O bipartidarismo de Rafael Fonteles

Petista veta pluralidade partidária no seu palanque de reeleição.

Rafael Fonteles (Foto: Laura Cardoso/DitoIsto)

De 1966 até 1979 vigorou no Brasil o bipartidarismo, sistema em que apenas dois partidos políticos eram “permitidos” pela Ditadura Militar.
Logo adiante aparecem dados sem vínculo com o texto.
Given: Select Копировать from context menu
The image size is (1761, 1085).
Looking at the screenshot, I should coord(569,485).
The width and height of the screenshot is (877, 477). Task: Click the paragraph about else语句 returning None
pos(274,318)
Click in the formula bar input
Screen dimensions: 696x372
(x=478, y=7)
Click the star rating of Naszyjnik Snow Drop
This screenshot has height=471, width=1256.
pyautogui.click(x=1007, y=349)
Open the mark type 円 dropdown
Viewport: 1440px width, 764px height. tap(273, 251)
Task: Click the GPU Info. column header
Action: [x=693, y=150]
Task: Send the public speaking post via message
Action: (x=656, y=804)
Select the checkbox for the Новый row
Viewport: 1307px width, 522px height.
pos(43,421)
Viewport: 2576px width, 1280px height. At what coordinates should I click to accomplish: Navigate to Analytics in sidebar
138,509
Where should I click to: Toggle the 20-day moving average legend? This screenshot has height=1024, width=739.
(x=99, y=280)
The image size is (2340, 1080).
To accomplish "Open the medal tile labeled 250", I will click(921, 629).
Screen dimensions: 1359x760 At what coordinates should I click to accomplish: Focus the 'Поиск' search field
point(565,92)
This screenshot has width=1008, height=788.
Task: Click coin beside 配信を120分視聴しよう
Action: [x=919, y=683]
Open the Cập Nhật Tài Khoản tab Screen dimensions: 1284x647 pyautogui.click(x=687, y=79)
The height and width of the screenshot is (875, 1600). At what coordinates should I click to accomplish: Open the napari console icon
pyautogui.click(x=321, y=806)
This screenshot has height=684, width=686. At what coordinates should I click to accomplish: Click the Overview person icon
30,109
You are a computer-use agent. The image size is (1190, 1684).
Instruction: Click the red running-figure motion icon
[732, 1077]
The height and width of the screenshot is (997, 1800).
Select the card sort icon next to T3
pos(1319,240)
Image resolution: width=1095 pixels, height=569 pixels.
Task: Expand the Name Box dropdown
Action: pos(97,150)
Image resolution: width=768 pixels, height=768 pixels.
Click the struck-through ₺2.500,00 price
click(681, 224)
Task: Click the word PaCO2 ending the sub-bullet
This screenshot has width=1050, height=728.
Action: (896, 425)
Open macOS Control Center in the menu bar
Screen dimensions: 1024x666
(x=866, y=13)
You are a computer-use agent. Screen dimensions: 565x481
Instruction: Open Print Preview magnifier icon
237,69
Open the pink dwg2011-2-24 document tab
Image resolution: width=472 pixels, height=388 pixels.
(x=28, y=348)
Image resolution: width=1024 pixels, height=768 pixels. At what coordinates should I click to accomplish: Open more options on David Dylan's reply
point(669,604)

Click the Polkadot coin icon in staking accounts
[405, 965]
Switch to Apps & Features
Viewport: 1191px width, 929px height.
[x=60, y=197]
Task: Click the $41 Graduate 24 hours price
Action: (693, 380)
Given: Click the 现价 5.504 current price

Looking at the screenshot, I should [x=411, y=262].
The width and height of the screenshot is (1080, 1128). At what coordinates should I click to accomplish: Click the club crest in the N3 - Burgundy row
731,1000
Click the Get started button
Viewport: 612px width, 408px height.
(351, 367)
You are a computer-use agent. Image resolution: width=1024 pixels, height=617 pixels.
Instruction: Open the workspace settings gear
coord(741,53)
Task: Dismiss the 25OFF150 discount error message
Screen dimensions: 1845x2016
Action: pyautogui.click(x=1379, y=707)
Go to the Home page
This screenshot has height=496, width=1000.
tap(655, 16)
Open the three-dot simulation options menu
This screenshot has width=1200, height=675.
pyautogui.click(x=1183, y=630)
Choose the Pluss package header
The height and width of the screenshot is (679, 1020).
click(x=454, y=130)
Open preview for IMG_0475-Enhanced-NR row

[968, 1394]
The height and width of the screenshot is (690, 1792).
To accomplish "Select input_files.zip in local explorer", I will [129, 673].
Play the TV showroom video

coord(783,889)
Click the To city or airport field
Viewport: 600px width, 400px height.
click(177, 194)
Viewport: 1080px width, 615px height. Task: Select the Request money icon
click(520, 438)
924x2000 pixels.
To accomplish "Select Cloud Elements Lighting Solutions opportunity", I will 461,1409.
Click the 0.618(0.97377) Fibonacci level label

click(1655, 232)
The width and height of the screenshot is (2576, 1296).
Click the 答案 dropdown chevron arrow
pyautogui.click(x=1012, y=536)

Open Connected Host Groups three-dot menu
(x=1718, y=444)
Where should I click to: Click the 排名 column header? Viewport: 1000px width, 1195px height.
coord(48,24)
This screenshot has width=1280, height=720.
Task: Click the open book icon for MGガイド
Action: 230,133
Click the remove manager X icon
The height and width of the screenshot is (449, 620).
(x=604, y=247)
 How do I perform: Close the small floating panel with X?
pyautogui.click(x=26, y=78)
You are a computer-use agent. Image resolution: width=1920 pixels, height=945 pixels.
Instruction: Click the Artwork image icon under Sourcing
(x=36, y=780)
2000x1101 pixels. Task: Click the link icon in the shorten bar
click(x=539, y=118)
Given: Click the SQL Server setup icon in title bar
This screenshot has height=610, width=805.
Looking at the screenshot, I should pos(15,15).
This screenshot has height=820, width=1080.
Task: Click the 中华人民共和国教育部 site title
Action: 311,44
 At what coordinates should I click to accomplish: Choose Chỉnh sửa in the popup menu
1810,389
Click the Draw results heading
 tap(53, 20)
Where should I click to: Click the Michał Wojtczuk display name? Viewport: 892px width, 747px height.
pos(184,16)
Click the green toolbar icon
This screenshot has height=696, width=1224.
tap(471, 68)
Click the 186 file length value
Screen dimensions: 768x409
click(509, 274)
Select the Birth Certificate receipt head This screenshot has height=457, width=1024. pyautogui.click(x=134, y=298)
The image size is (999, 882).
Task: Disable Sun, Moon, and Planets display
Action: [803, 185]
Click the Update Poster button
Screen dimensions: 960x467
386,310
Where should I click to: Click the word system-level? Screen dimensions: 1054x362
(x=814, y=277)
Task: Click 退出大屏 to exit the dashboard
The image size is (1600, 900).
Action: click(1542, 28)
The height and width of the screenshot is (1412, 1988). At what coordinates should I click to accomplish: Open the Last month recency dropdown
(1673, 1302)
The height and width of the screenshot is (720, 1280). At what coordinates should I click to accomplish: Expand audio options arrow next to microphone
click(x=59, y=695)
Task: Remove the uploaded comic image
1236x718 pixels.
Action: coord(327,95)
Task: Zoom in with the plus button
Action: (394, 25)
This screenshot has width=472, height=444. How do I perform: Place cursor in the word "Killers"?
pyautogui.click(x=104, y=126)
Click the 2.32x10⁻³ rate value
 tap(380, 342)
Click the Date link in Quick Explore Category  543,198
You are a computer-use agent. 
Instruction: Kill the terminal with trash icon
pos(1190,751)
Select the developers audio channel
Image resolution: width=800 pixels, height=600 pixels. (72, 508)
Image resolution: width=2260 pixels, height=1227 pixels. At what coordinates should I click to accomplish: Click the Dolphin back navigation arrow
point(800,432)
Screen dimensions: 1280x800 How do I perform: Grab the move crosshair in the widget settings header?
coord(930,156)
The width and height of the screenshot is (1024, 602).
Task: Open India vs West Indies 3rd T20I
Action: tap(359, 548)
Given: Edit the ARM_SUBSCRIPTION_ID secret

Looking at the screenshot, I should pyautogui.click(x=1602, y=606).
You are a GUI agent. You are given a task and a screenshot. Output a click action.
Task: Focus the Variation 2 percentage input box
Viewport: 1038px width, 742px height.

Tudo teve origem no Ato Institucional nº 2 (AI-2), que extinguiu todos os partidos até então existentes e estabeleceu regras que forçaram a formação de apenas duas agremiações: Arena e MDB. A medida autoritária fortaleceu o Poder Executivo e enfraqueceu o Legislativo.

No Piauí, na base aliada do governador Rafael Fonteles (PT), não foi baixado nenhum Ato Institucional nº 2, mas o petista tem feito seus aliados engolirem a ideia de ter apenas dois partidos na disputa por vagas em 2026 na Assembleia Legislativa (PT e MDB) e na Câmara dos Deputados (PT e PSD). Fonteles só quer dois partidos em cada chapa proporcional, sendo o PT dele com presença garantida nas duas composições.

A ideia agrada uns e preocupa outros. Os que têm muitos votos para se eleger em qualquer partido não se preocupam tanto, mas os que vivem sentindo o cheirinho da porca estão bastante temerosos e rezando para o governador mudar de ideia. A turma dos preocupados prefere o pluripartidarismo assegurado pela Constituição Federal de 1988, porém, vetado na cartilha política de Rafael.